There are two main types of human vibration – whole-body vibration and hand-arm vibration.
- Whole-body vibration is transmitted to the body as a whole, mainly through the supporting surface (that is, feet, buttocks, back, etc.). Prolonged exposure to whole-body vibration can either cause permanent physical damage or disturb the nervous system.
- Hand-arm vibration is experienced through the hand and arm. Daily exposure to hand-arm vibration over a number of years can cause permanent physical damage, usually resulting in what is commonly known as “white-finger syndrome”, or it can damage the joints and muscles of the wrist and/or elbow.
As in the case for noise-induced hearing loss, this “white-finger syndrome” is often diagnosed when it is too late to do anything. Early symptoms are ‘white fingers’ in cold weather, followed by permanent loss of feeling and dexterity.
A lot of research and studies have been made to evaluate the effect of overexposure to human vibration, especially in the working environment. The results have been used to establish international standards that allow human exposure to vibration to be evaluated. The standards involve measurements of whole-body vibration and hand-arm vibration using instruments that fulfil the requirements of the standards.
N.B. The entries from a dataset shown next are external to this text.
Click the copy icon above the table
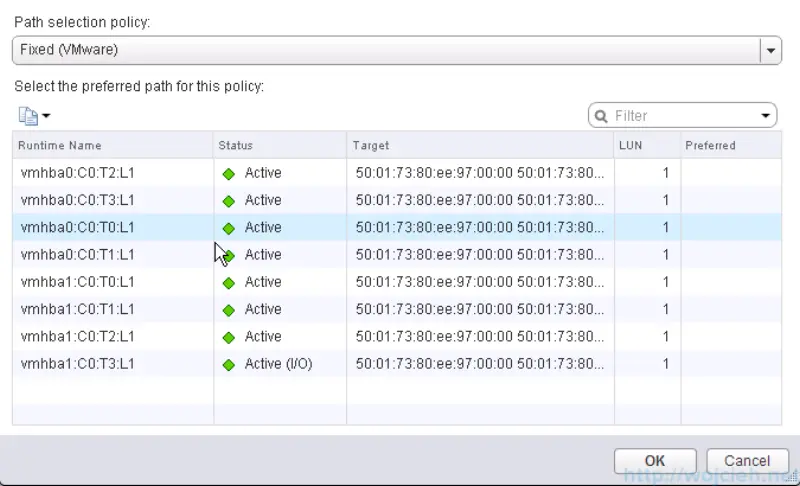Viewport: 800px width, 486px height. [27, 116]
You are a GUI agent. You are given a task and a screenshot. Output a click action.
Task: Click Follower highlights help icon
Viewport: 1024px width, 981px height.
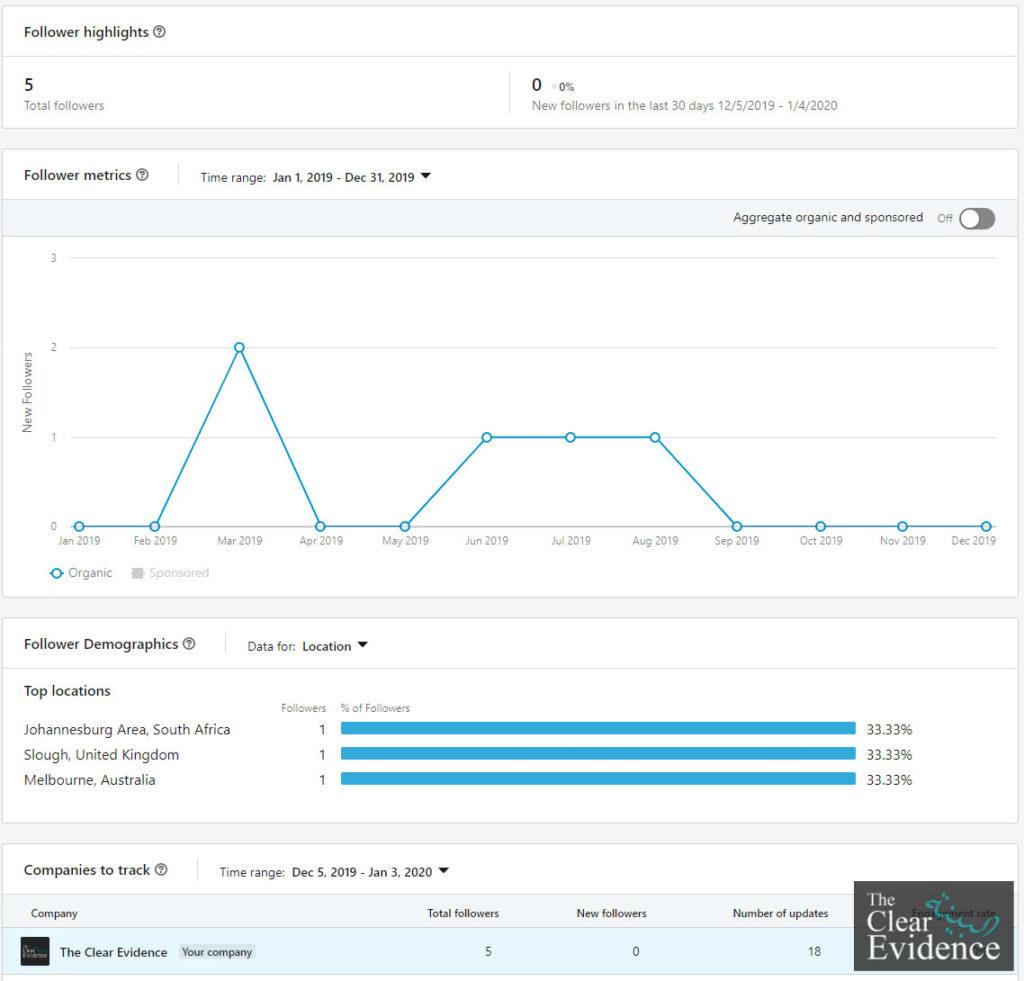pos(159,32)
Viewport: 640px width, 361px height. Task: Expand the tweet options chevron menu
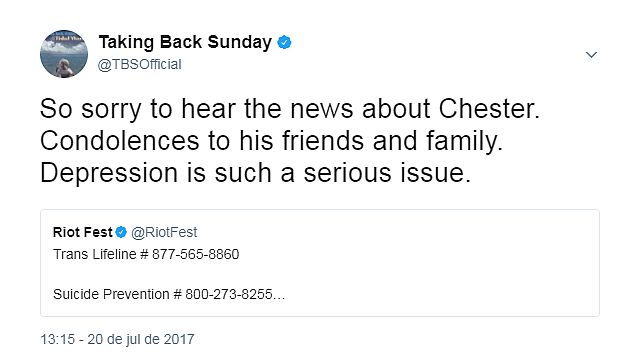(x=591, y=54)
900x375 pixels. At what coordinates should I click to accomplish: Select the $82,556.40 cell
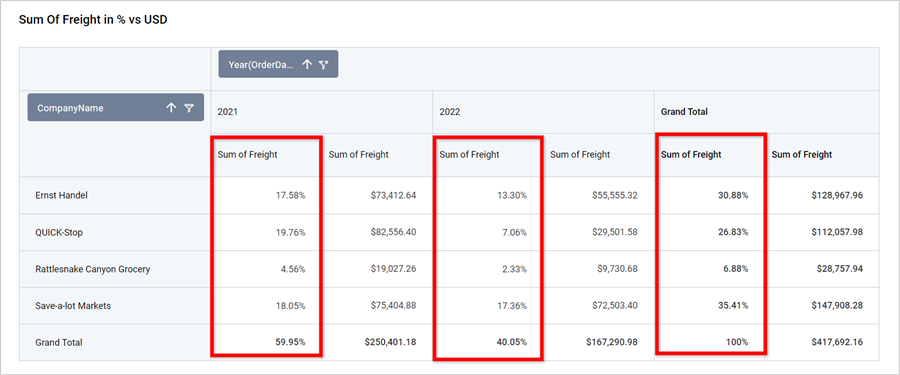click(x=377, y=232)
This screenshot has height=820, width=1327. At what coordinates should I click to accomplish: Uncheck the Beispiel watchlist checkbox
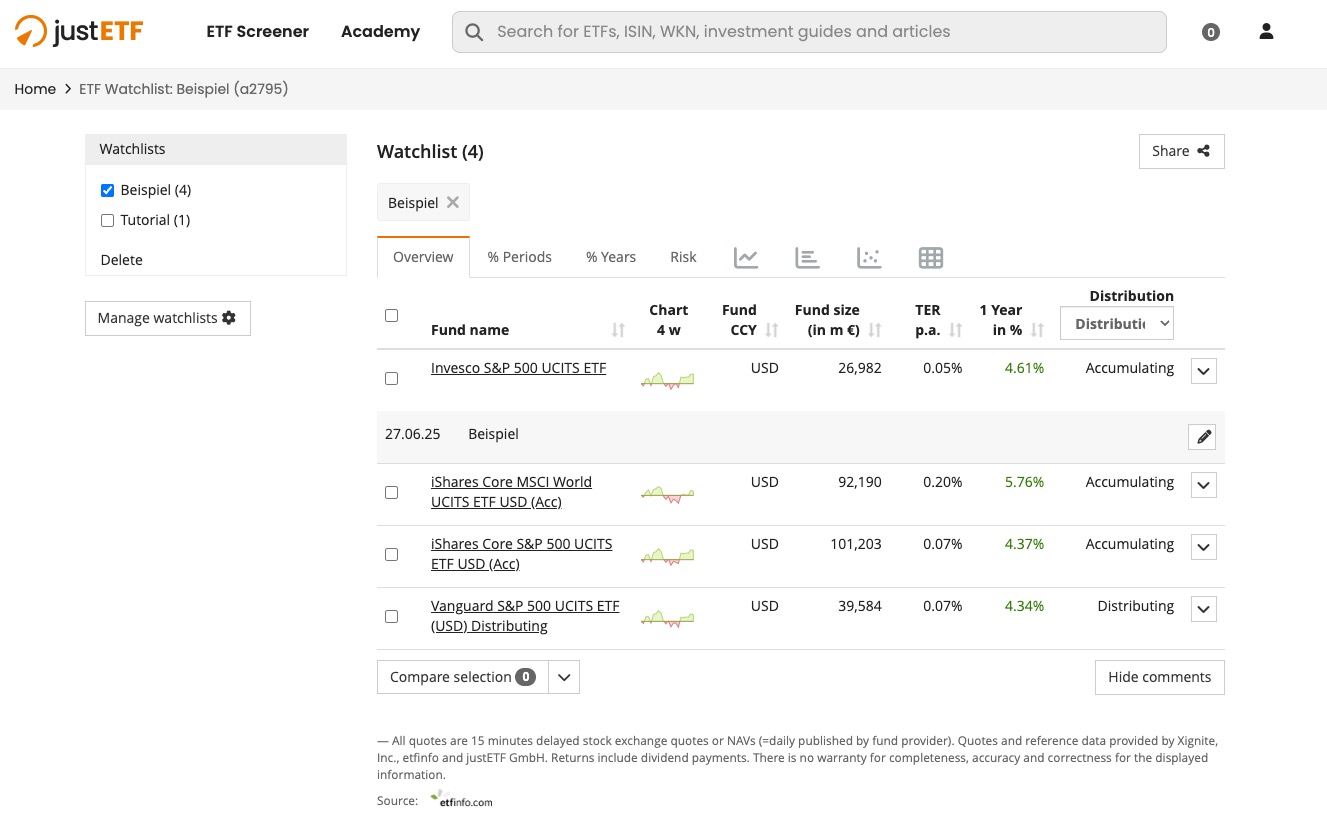pos(108,191)
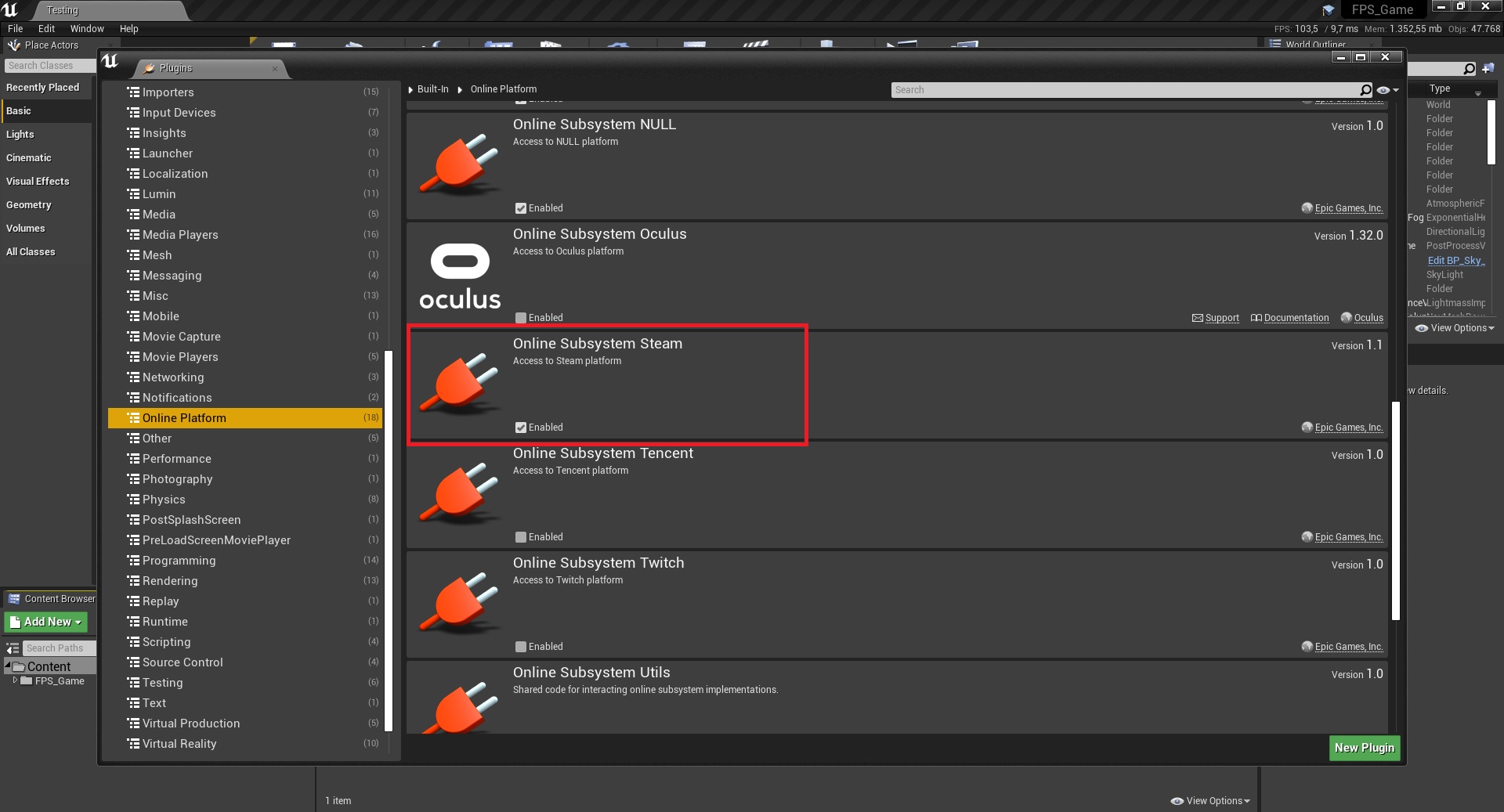Click the Oculus logo plugin thumbnail

click(460, 276)
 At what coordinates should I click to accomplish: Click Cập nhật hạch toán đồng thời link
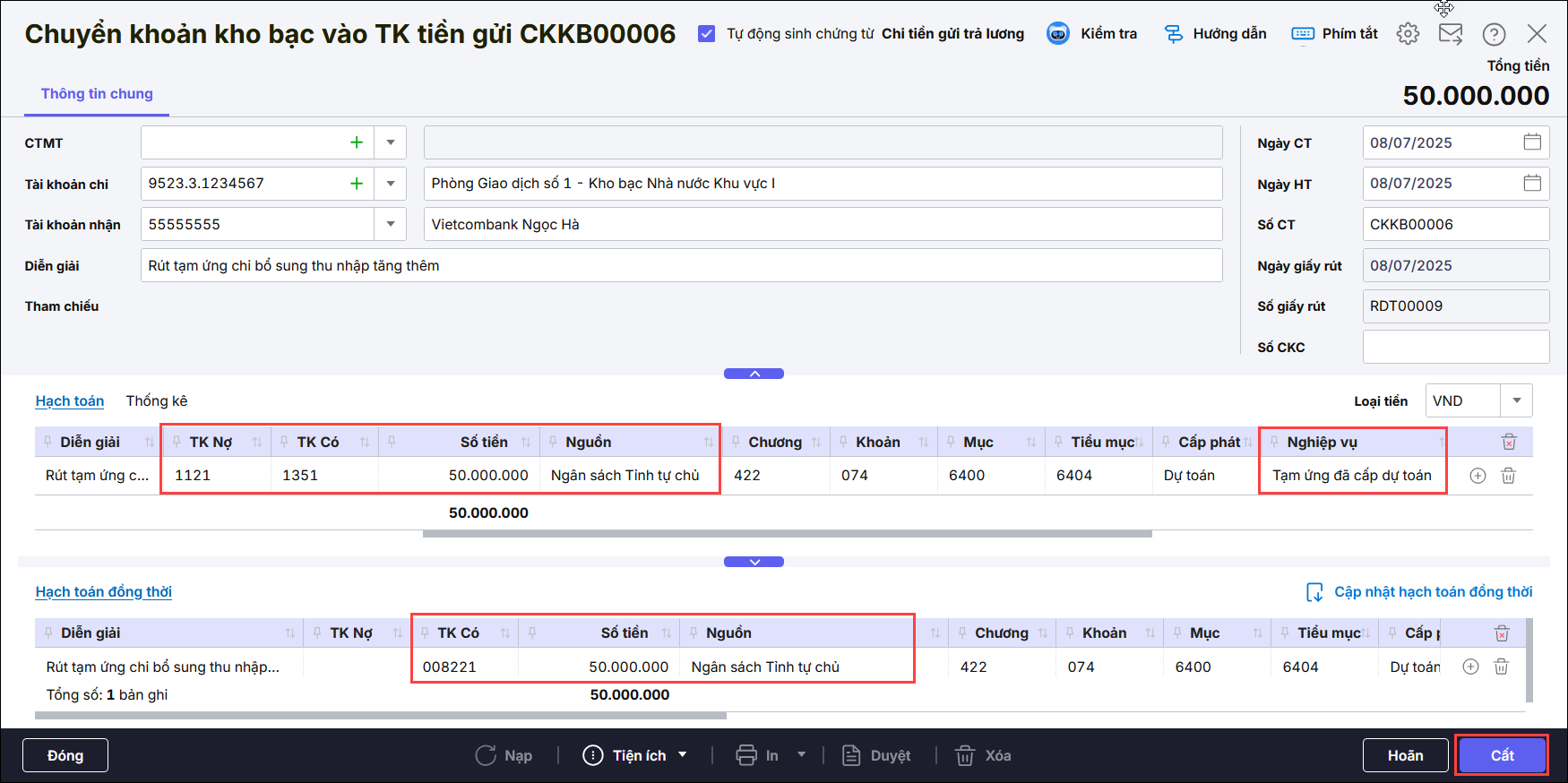(x=1432, y=592)
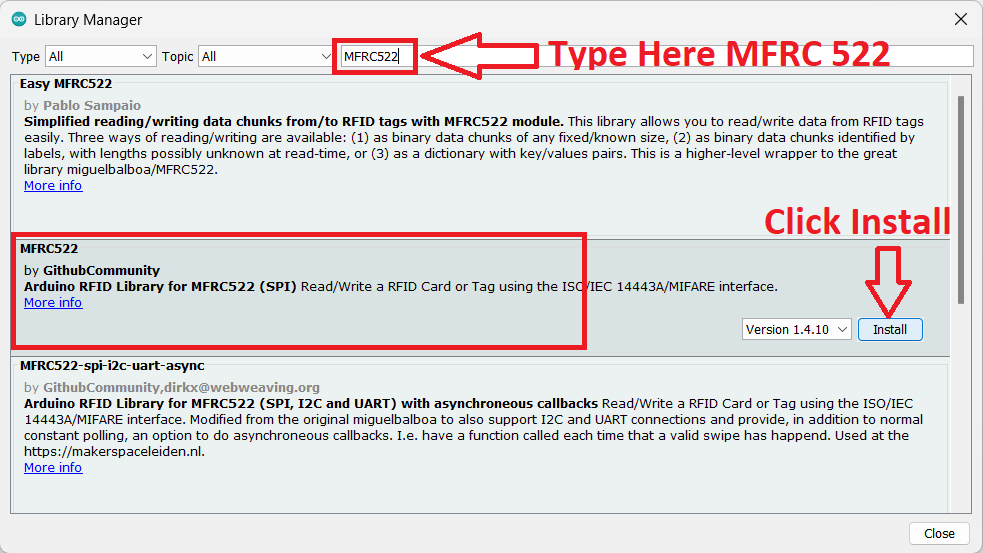The width and height of the screenshot is (983, 553).
Task: Open More info link for Easy MFRC522
Action: [x=53, y=186]
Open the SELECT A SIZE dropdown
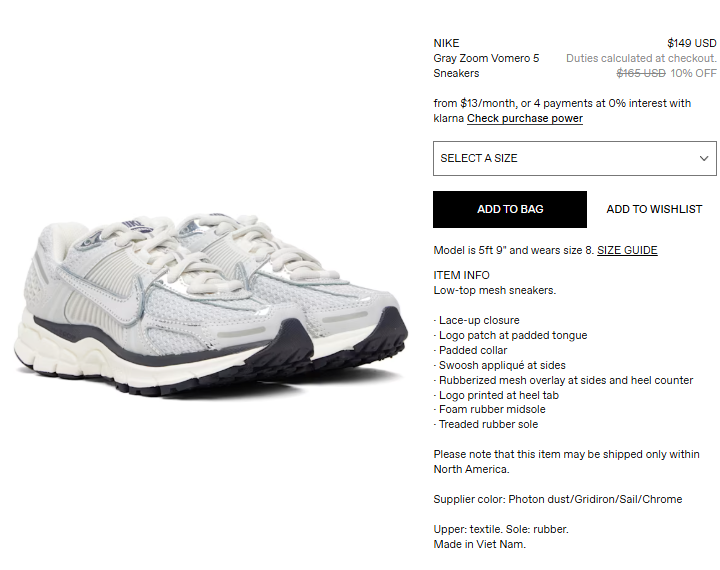 coord(574,158)
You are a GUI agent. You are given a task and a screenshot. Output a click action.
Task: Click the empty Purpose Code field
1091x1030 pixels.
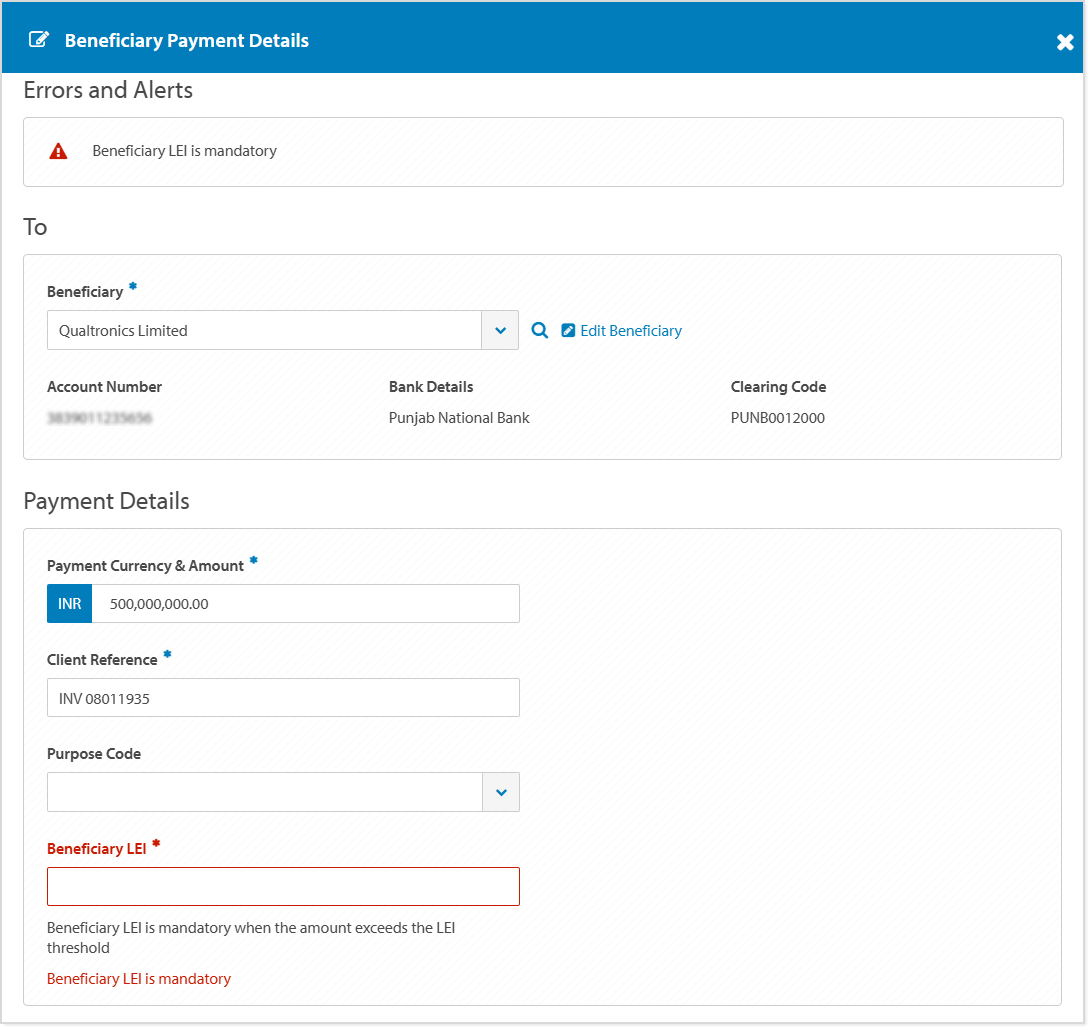264,793
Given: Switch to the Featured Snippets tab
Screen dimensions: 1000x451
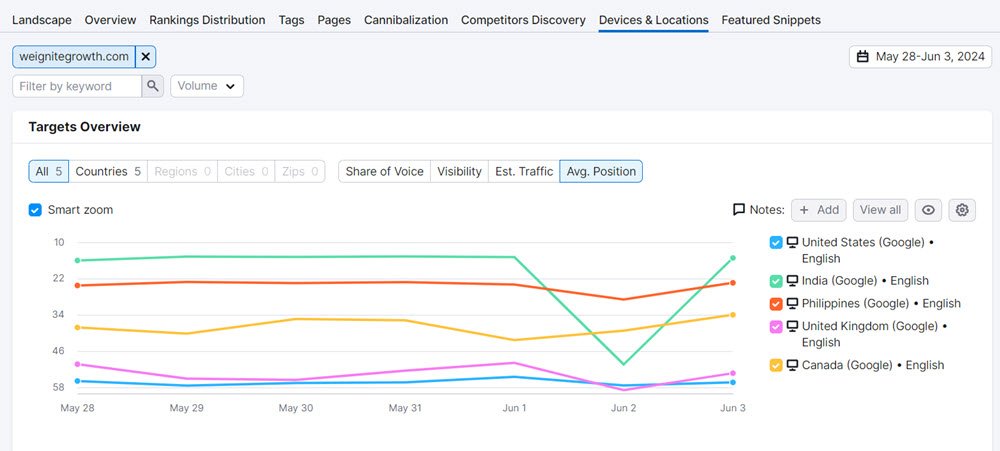Looking at the screenshot, I should pos(770,20).
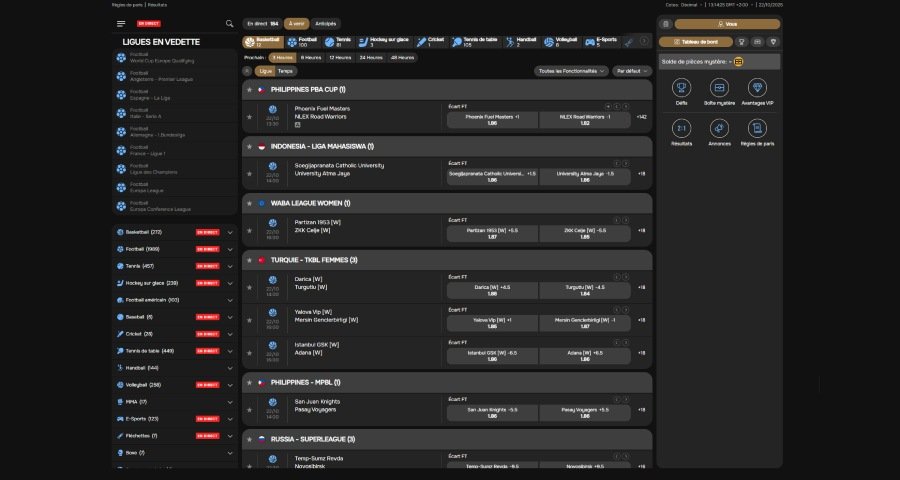Open the Boîte mystère icon
900x480 pixels.
click(x=719, y=88)
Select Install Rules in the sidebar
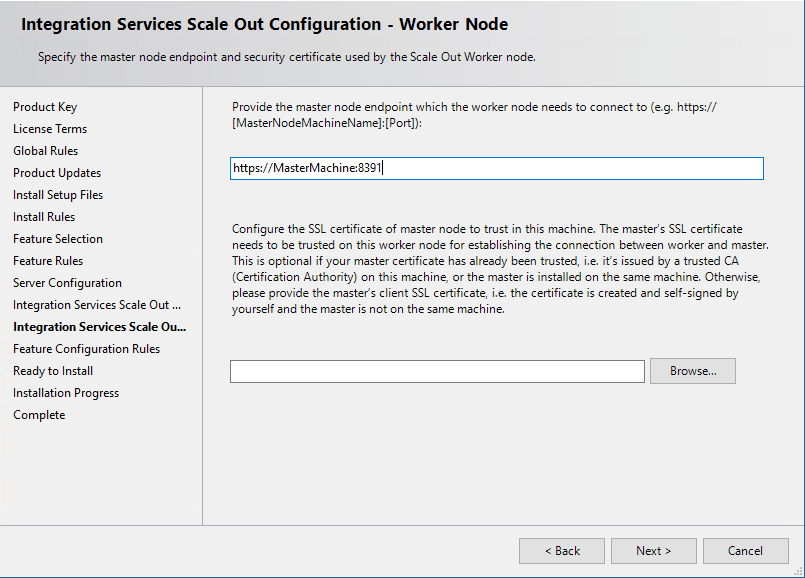The width and height of the screenshot is (805, 578). pos(43,216)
Human Vibration Analyzer Type 4447 is such an instrument. It is a portable system for measurement and evaluation of human vibration and designed for those who wish to monitor and reduce the exposure of human operators to the harmful influences of vibration. It is delivered together with PC software for calculation of vibration exposure to check the action values and limit values as stated in European Directive 2002/44/EC.